Wohlgemerkt: das Gefühl, nicht wahrgenommen worden zu sein. Es ist die Wahrnehmung der anderen Person und vermutlich ist dieser Vorgang (die negative Äußerung) eine Reaktion auf dieses Gefühl.

Wenn du dich selbst mehr und mehr kennst und um die Mechanismen deines eigenen Verstandes weißt, hast du umso mehr Verständnis für die Vorgänge auch in anderen Menschen. So kannst du dich vielleicht darauf beziehen und anerkennen, was der eigentliche Wunsch dieser Person war. In den beiden letztgenannten Möglichkeiten, mit negativen Äußerungen einer anderen Person umzugehen, benutzt du Bewusstheit und weder du noch die andere Person muss irgendwie anders sein. 

Schlussbetrachtung

Abschließend betrachtet ist es im Grunde eine ökologische Frage. Eine Anspannungen zu halten braucht mehr Energie, als entspannt zu sein. Sich zu verschließen braucht mehr Energie, als offen zu sein. Dies zeigt auf, dass ein positiver emotionaler Zustand weniger Energie benötigt und Ressourcen frei macht, die wir für andere Dinge im Leben benutzen können. Und dies deutet an, dass ein positiver emotionaler Zustand gewissermaßen ein sehr natürlicher Zustand - vielleicht sogar der natürliche Zustand ist - und dass dieser Zustand uns viel mehr Energie zur Verfügung stellt, um andere Dinge in unserem Leben zu bewirken. Und was ebenfalls bemerkenswert ist: Dieser Zustand ist ein selbststärkender Zustand, in dem die eine Komponente zur Stärkung der anderen Komponente beiträgt. Es gibt tatsächlich Dinge, die werden mehr, umso mehr man sie benutzt. 

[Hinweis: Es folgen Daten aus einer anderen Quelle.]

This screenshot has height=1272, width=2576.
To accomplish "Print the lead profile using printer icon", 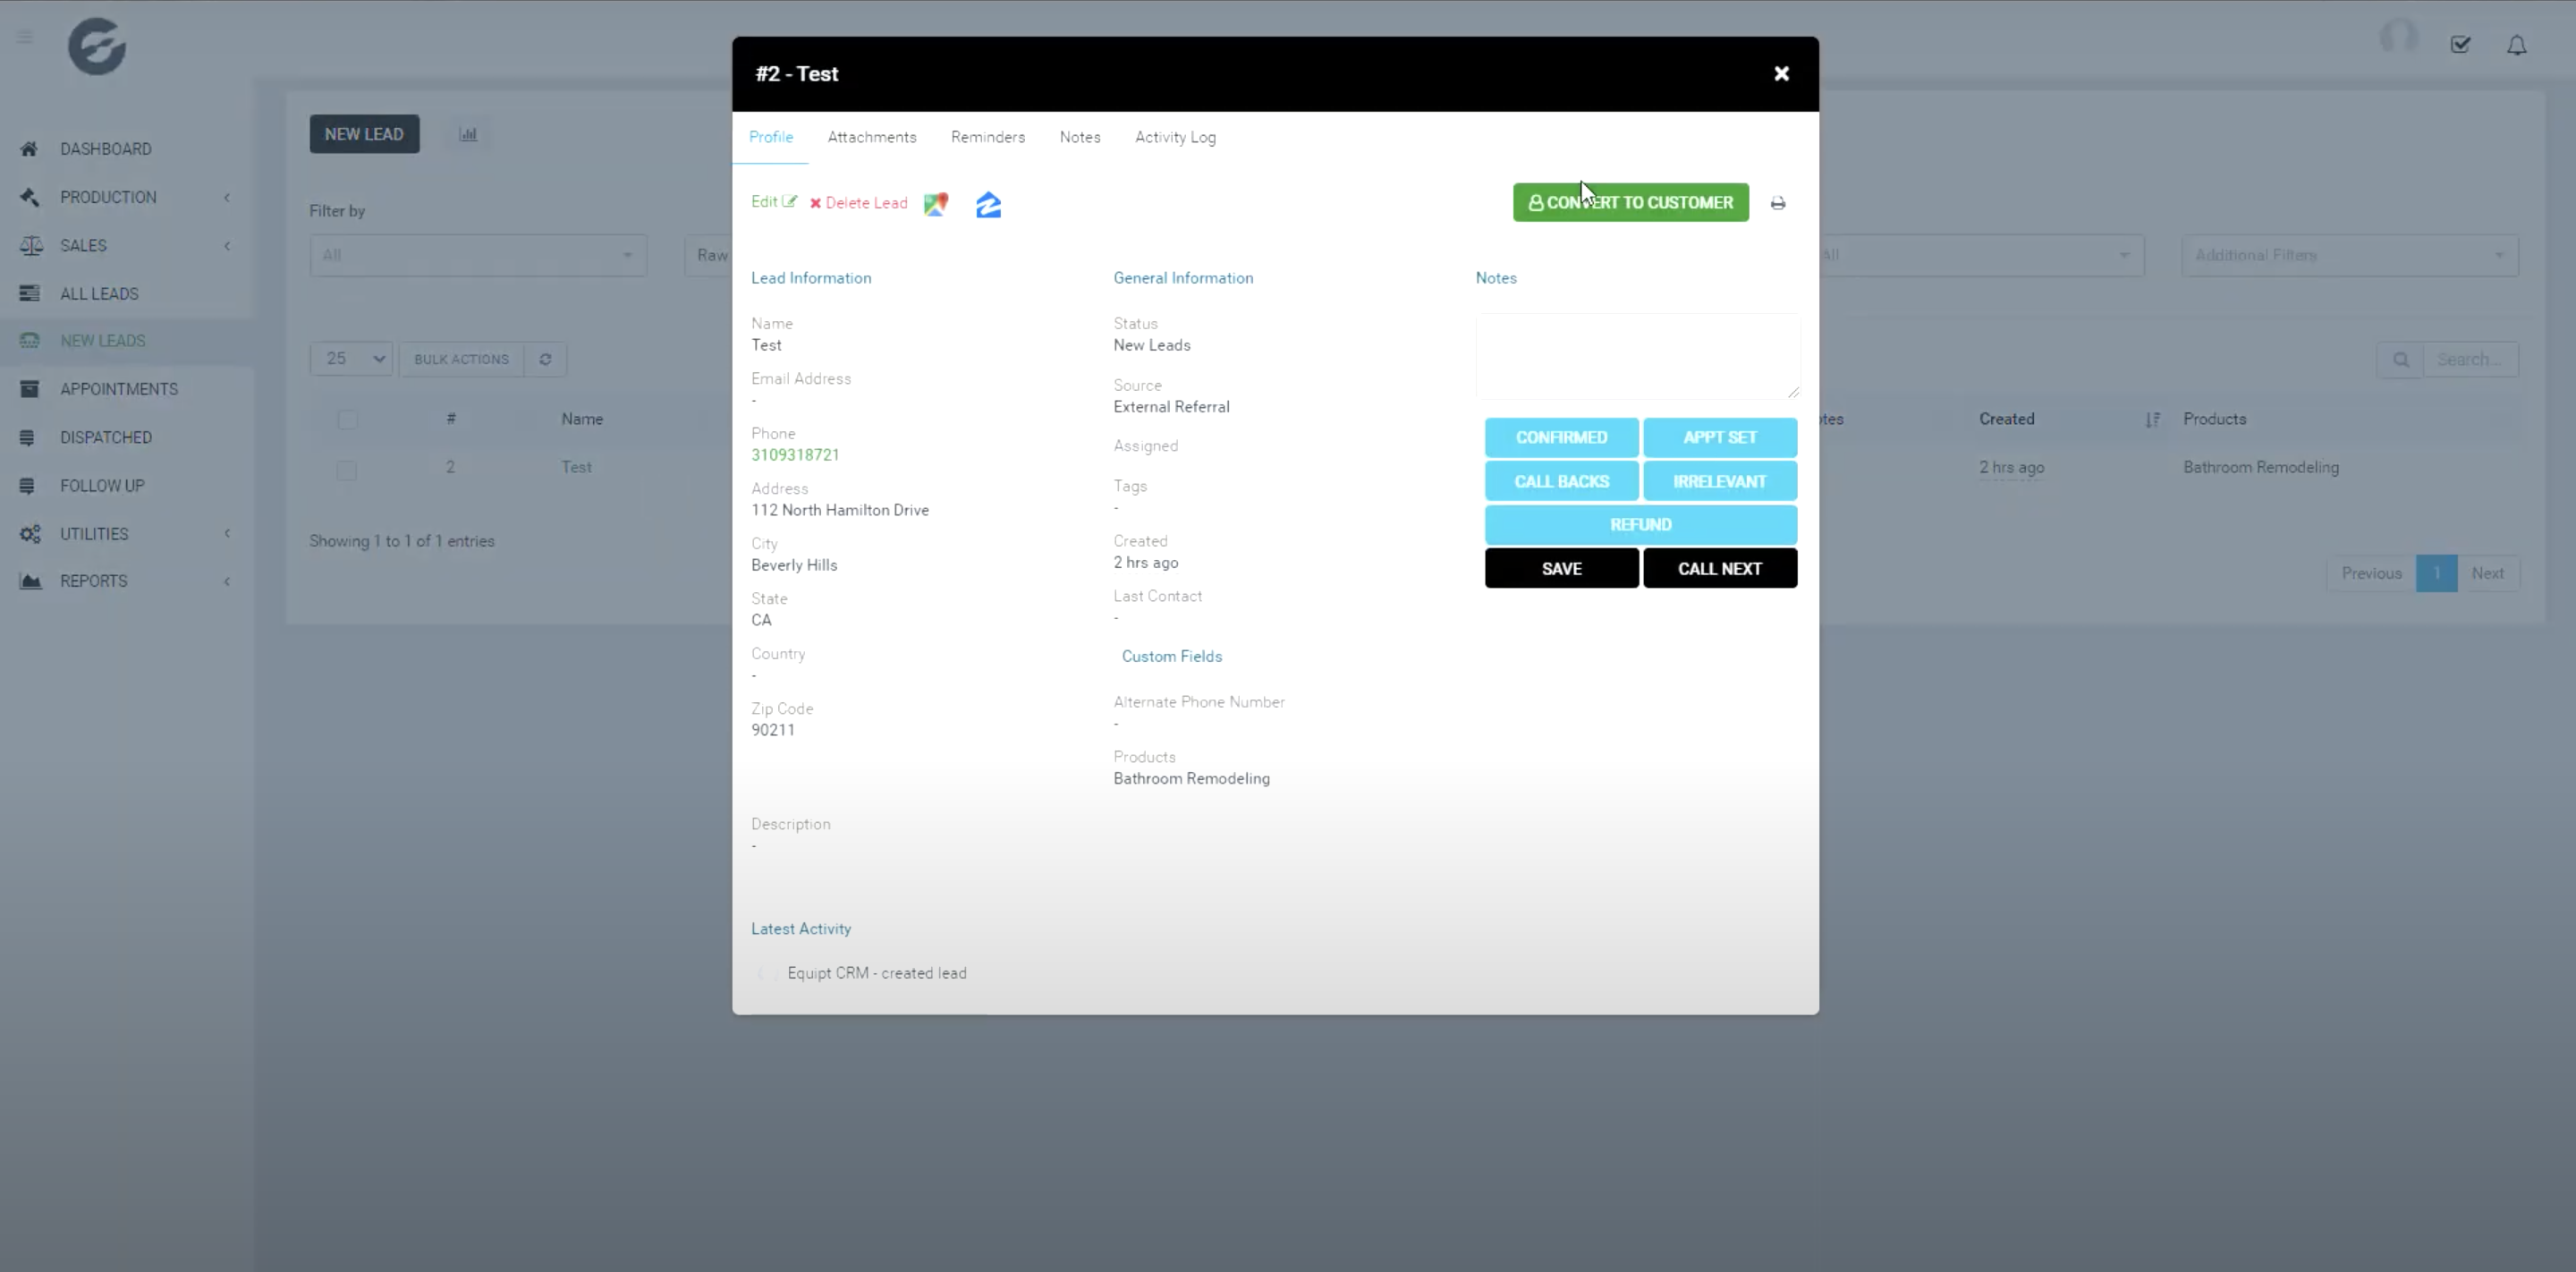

Es liegt eine große Kraft darin, als Begleiter von Menschen diese Fähigkeit zur Verfügung zu haben. Du kannst deine emotionalen Zustände managen, und damit, auf sehr subtiler Ebene, auch die emotionalen Zustände deines Gegenübers. Es ist leicht, Menschen glücklich zu machen, indem du sie anlächelst. Wenn du dich dafür entscheidest, in einem positiven emotionalen Zustand zu sein, lädst du andere Menschen dazu ein, ebenfalls in einem positiven emotionalen Zustand zu sein.

Ein positiver emotionaler Zustand ist eine gute Basis für Entwicklung, eine gute Basis um zu lernen, eine gute Basis für Kontakt und eine gute Basis, um andere Menschen zu begleiten.